START Page extract

A similar dip in confidence can also be seen in results of the latest Confindex survey from the Construction Financial Management Association (CFMA). Each quarter, it polls contractor and subcontractor CFOs about markets and business conditions. The Confindex is based on four separate financial and market components, each rated on a scale of 1 to 200. A rating of 100 indicates a stable market; higher ratings indicate market growth.

All indices measured by the survey dropped—with the exception of the “financial conditions” index, which stayed stable at 110. The overall Confindex itself is down to a 116 rating, a 2.5% drop from Q3. Its current confidence and year ahead outlook indices fell to 115 and 116, respectively.

“[A] far more pessimistic report than I would have anticipated,” says Anirban Basu, CFMA advisor and CEO of economic consultant Sage Policy Group.

That pessimism belies positive economic leading indicators, he says. “The Architectural Billings Index, the stock market, money supply, all are suggesting that the current economic recovery will continue into 2022.” Not to mention the $550 billion in new monies allocated under the federal infrastructure law, he adds.  

According to Basu, the question that construction executives seem to be asking is: How do we get this work done profitably? He says that while construction demand may be increasing, high material costs and labor shortages hamper firms’ ability to meet that demand. “You pass infrastructure legislation without any acknowledgement that you already have a severe worker shortage, and you’re not really doing anything to address that issue,” says Stuart Binstock, CFMA’s CEO. 

The [infrastructure law] cuts both ways for some firms. While many stand to benefit, others see it as another source of demand for their already thin workforces, thinks Basu. “They see their workers becoming more expensive and now the expense ... is going to accelerate even faster as they’re drawn away into the public sector.” Nearly 85% of firms on ENR’s survey expect salaries to rise in 2022. 

Materials costs remain another issue:  97% of respondents to the confidence survey said they are seeing upward price pressure on materials.

END Page extract

— Your instructions —
Continue the article on construction industry confidence from the point where it stops.

START Information

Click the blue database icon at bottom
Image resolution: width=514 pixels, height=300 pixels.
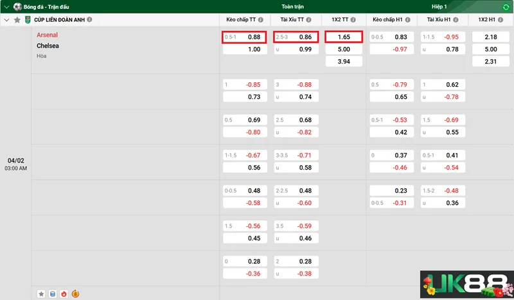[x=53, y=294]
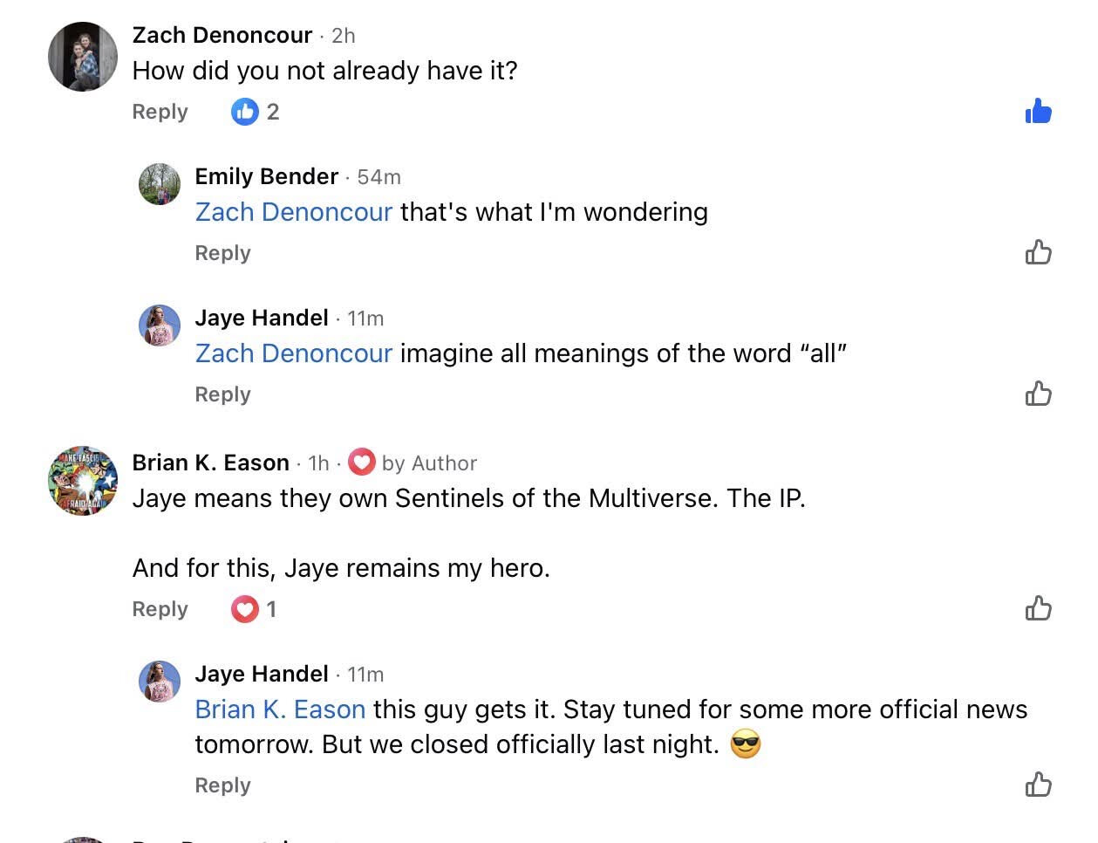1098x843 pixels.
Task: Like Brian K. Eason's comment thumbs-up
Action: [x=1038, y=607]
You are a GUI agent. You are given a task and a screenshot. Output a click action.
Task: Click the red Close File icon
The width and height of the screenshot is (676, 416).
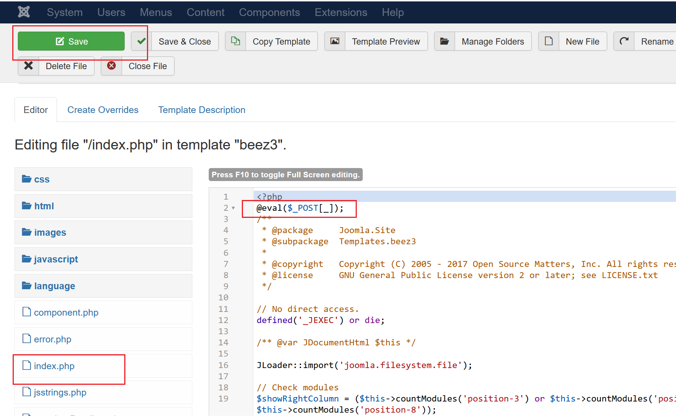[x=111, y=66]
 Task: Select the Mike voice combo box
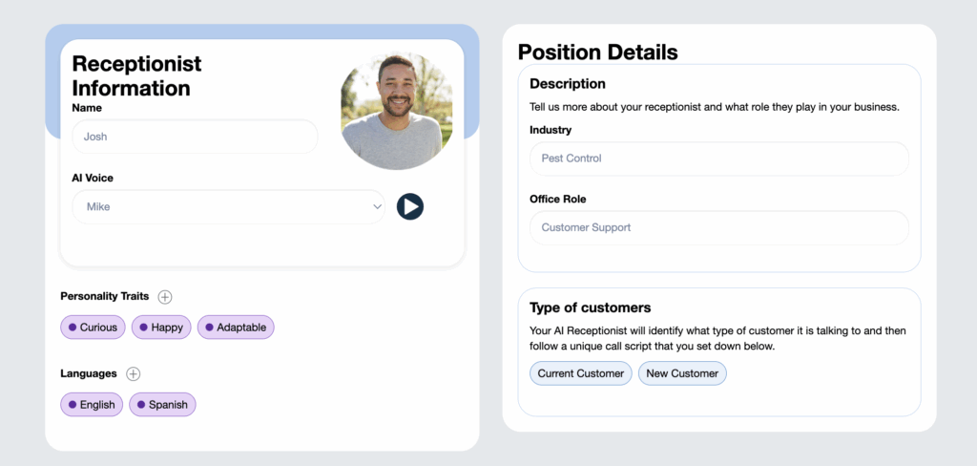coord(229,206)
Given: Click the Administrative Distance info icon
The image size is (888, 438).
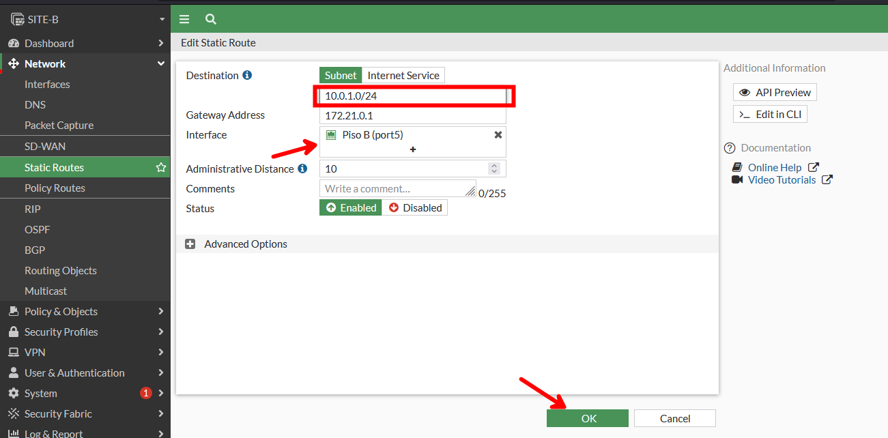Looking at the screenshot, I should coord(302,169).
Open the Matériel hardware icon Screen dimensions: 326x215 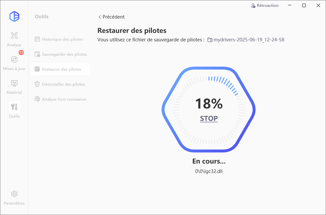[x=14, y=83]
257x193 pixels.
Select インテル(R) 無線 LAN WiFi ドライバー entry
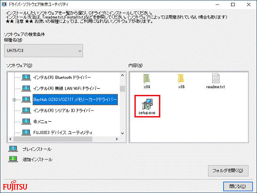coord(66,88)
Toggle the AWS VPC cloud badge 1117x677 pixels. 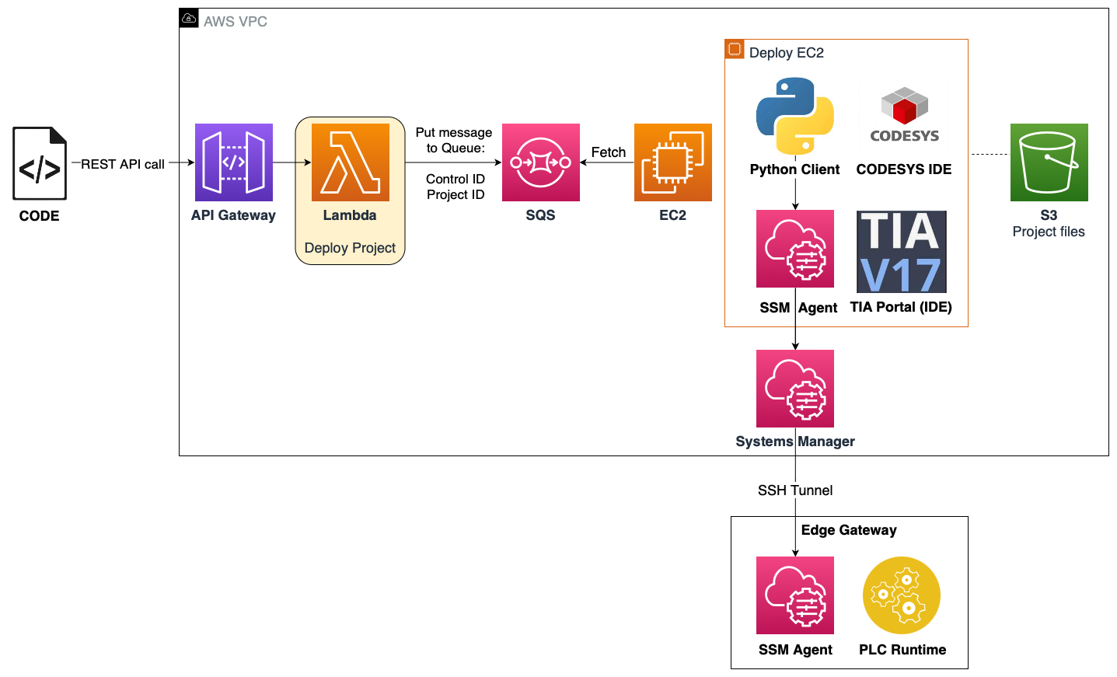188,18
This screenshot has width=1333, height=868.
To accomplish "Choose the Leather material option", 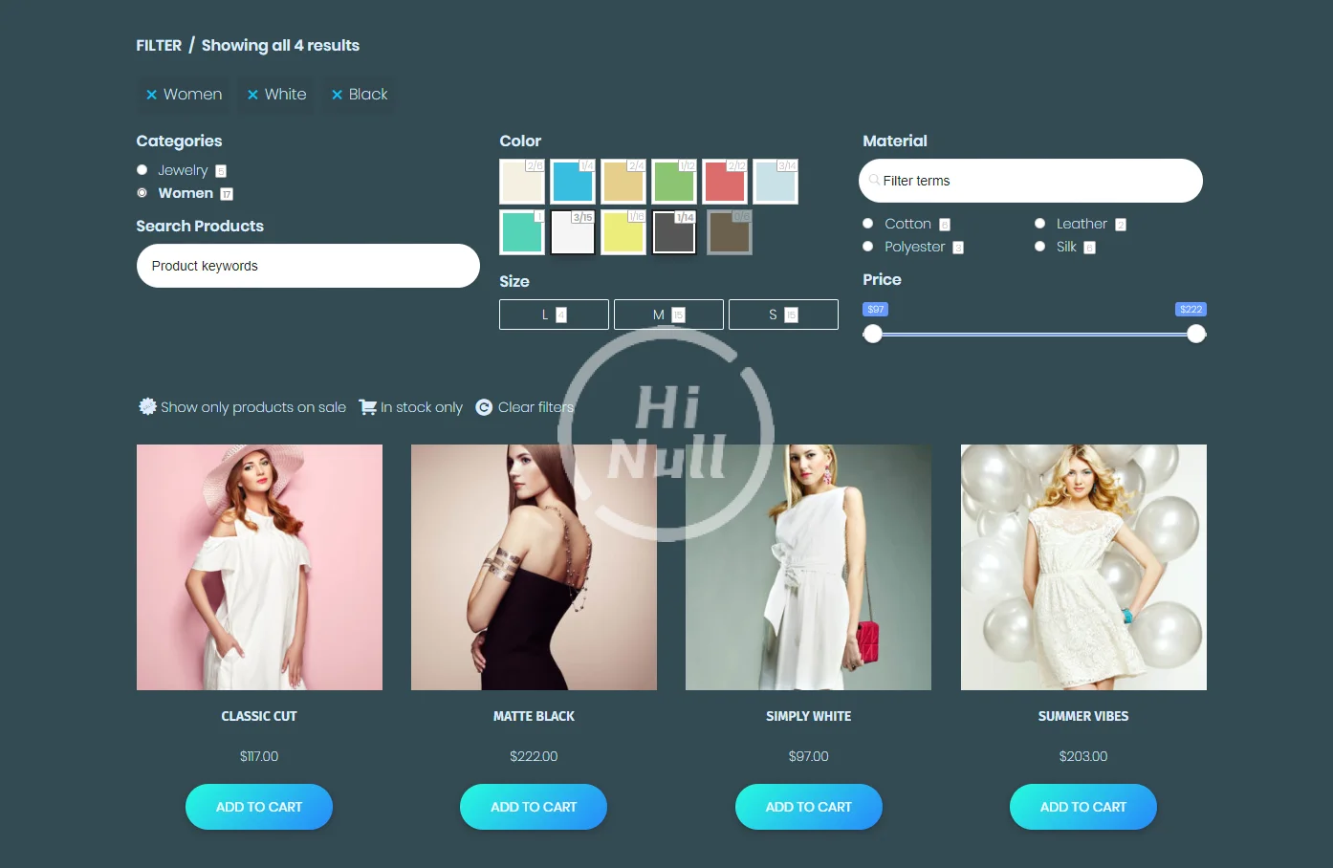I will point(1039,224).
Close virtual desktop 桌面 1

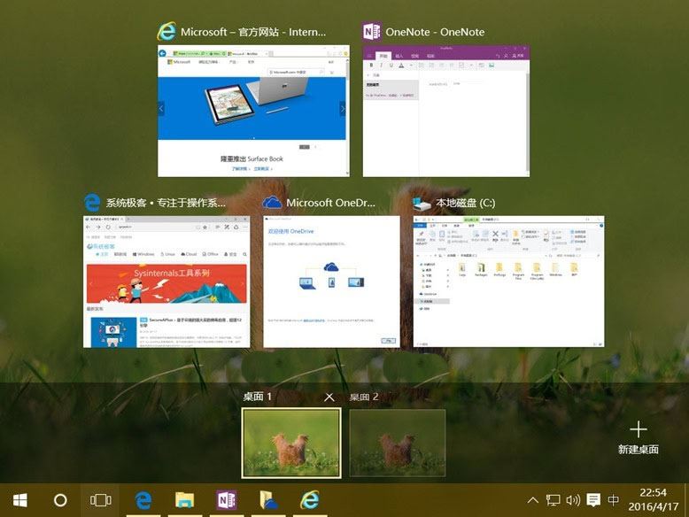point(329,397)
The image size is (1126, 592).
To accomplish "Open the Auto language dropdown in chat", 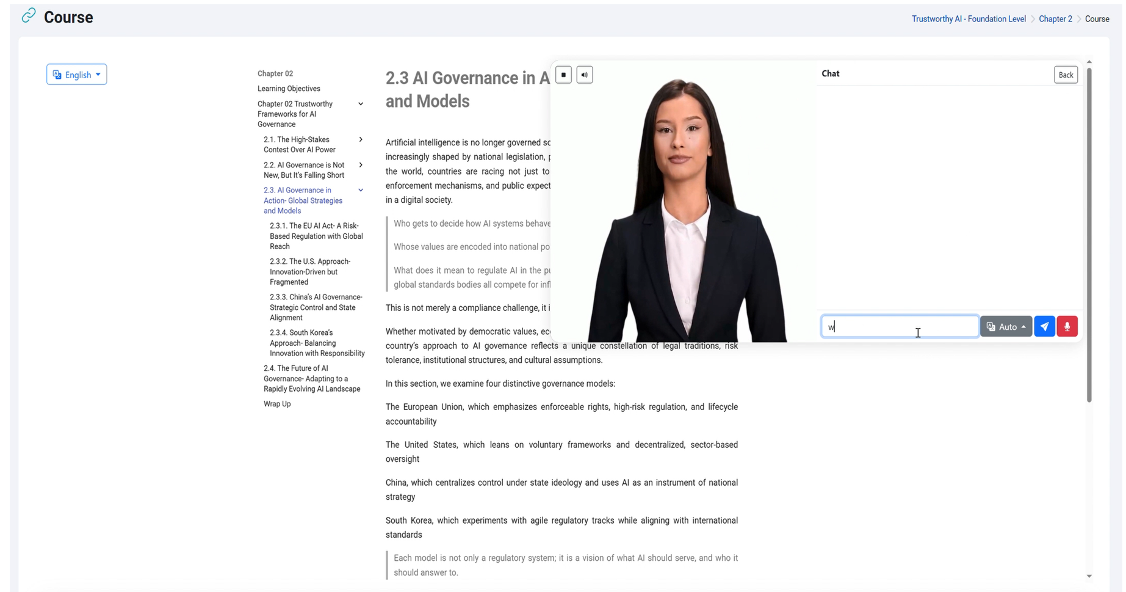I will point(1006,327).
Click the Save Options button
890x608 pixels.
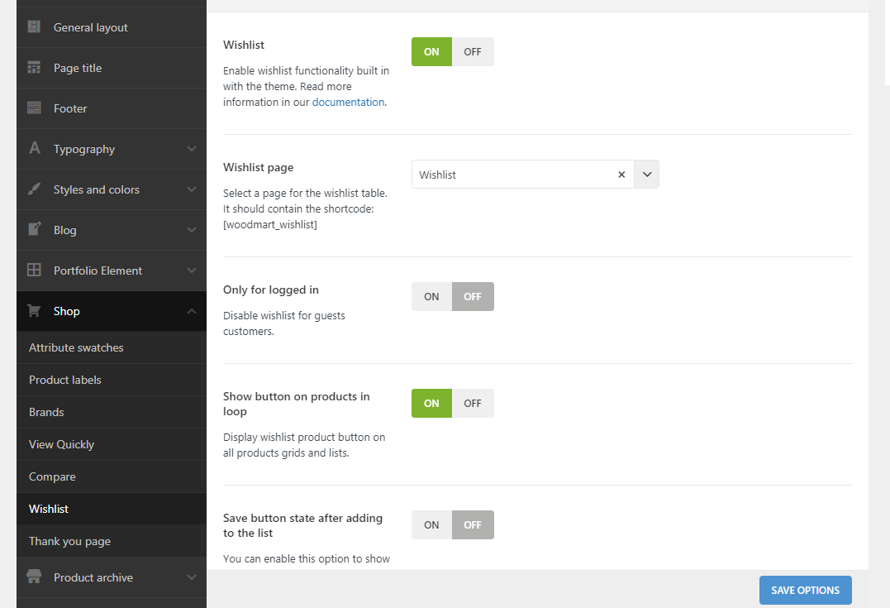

END Information

— Response to this exercise —
“The keyword [among economists] for 2021 had been ‘transitory.’ We’ve tossed that word out,” says Basu. “Inflation is stickier than many economists had thought coming into the year.” About 48% of respondents to CFMA’s survey said they thought materials prices would be slightly or significantly worse a year from now, says Binstock. 

Ultimately those increased costs need to be passed on to owners, and that could tamp down demand. “When the cost of delivering construction services is so elevated it causes some project owners to say, ‘My pro forma doesn’t work because these bids are coming in too high. I’m not moving forward,’” opines Basu. The focus for both owners and construction firms has become cost containment, he thinks.

Design work has largely rebounded, according to Basu. “Many architects are telling me that they’re as busy now as they were pre-pandemic, and they were pretty busy pre-pandemic,” he says, noting that the Architectural Billings Index has been above the 50-point threshold, which indicates billings growth, for nine straight months.

The question is if and when those designs will be built by contractors downstream. “I think that conversion rate probably is lower now than it historically or typically is,” he says. 

Despite the many challenges that the industry faces, it’s important to note that both confidence surveys still see a growing market.

“When you look at them going back a year, you get a very different perspective on this,” says Binstock, noting that CFMA’s Confindex is up 24.7% from the same time last year. Its business conditions index is up 53%. "It's almost, what do you want to measure?" he says.